![]() |
| Momen ujian masuk universitas di Jepang. YOMIURI SHIMBUN |
Model kecerdasan buatan milik OpenAI dilaporkan mencatatkan skor melampaui peserta manusia terbaik dalam ujian masuk dua kampus paling bergengsi di Jepang, University of Tokyo dan Kyoto University, untuk periode seleksi 2026.
Hasil ini diumumkan oleh perusahaan rintisan AI asal Tokyo, LifePrompt Inc., yang menguji model ChatGPT 5.2 Thinking menggunakan soal ujian resmi yang dikonversi ke format gambar. Jawaban esai kemudian dinilai oleh pengajar dari Kawai Juku, lembaga bimbingan belajar terkemuka di Jepang.

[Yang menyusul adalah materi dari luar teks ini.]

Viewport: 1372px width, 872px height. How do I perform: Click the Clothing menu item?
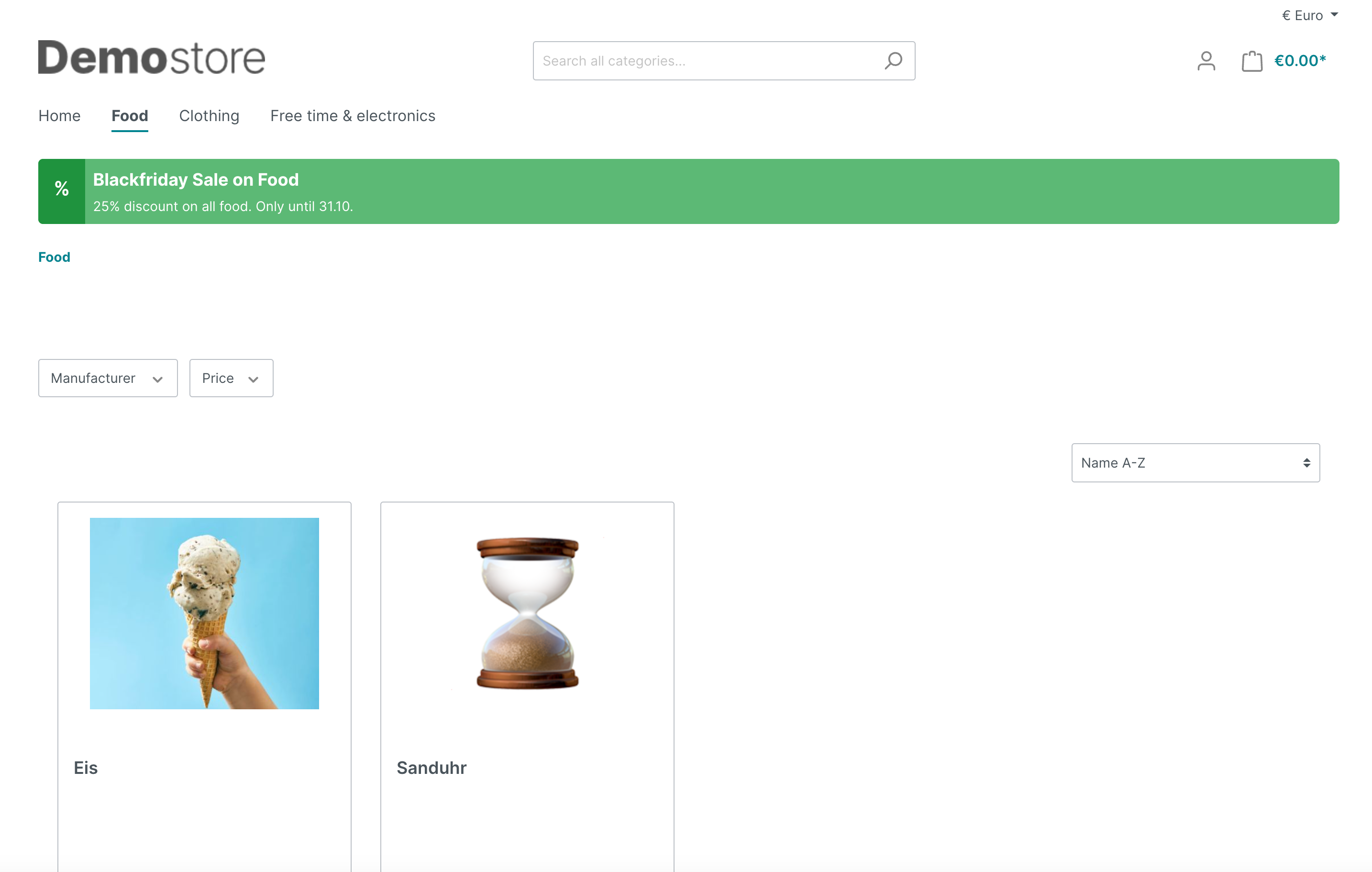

Pada jalur Ilmu Pengetahuan Alam III di University of Tokyo—yang dikenal sebagai salah satu jalur paling kompetitif karena menjadi pintu masuk ke fakultas kedokteran—model AI tersebut meraih 503 dari 550 poin. Angka itu sekitar 50 poin di atas skor tertinggi peserta manusia yang mencapai 453. Sistem ini juga mencatat nilai sempurna di matematika.
Untuk jalur Humaniora dan Ilmu Sosial, AI mencetak 452 poin, melampaui capaian tertinggi manusia sebesar 434.
Hasil serupa terlihat di Kyoto University. Model tersebut memperoleh 771 poin pada ujian Fakultas Hukum, melampaui skor kelulusan tertinggi 734, serta 1.176 poin pada ujian Fakultas Kedokteran, lebih tinggi dari capaian terbaik manusia di angka 1.098.
Meski unggul dalam mata pelajaran kuantitatif dan analitis, performa AI tidak merata. Nilai esai Sejarah Dunia hanya mencapai sekitar 25%, kontras dengan capaian 90% pada ujian bahasa Inggris.
Uji coba ini menandai percepatan kemampuan AI dalam waktu singkat. Pada 2024, LifePrompt menguji model ChatGPT-4 dalam ujian University of Tokyo, namun gagal mencapai ambang kelulusan. Setahun kemudian, model o1 untuk pertama kalinya mampu melewati batas tersebut.
Lonjakan pada 2026 hingga melampaui seluruh peserta manusia dinilai sebagai perkembangan yang tidak banyak diperkirakan sebelumnya.
Pada Januari lalu, LifePrompt juga melaporkan model yang sama mencetak nilai sempurna di sembilan dari 15 mata pelajaran dalam ujian masuk terpadu Jepang, termasuk matematika, kimia, dan informatika, dengan akurasi keseluruhan mencapai 97%.
Temuan ini kembali memantik diskusi mengenai relevansi ujian standar. Satoshi Kurihara, profesor di Keio University sekaligus ketua Masyarakat Kecerdasan Buatan Jepang, menilai perbandingan langsung antara manusia dan AI tidak sepenuhnya tepat.
"Sama seperti kalkulator yang dapat melakukan perhitungan lebih cepat dan lebih akurat daripada manusia, wajar saja jika AI mendapat nilai tinggi," ujarnya.
Ia menambahkan bahwa sistem seleksi saat ini perlu ditinjau ulang karena masih berfokus pada kemampuan mengingat dan berhitung.
Dari sisi industri, Satoshi Endo dari LifePrompt menyoroti implikasi jangka panjang bagi dunia usaha.
"Mengingat pesatnya perkembangan AI, perusahaan-perusahaan perlu mengadopsi AI dengan mempertimbangkan bagaimana operasional bisnis akan berjalan dalam 10 hingga 20 tahun ke depan," katanya.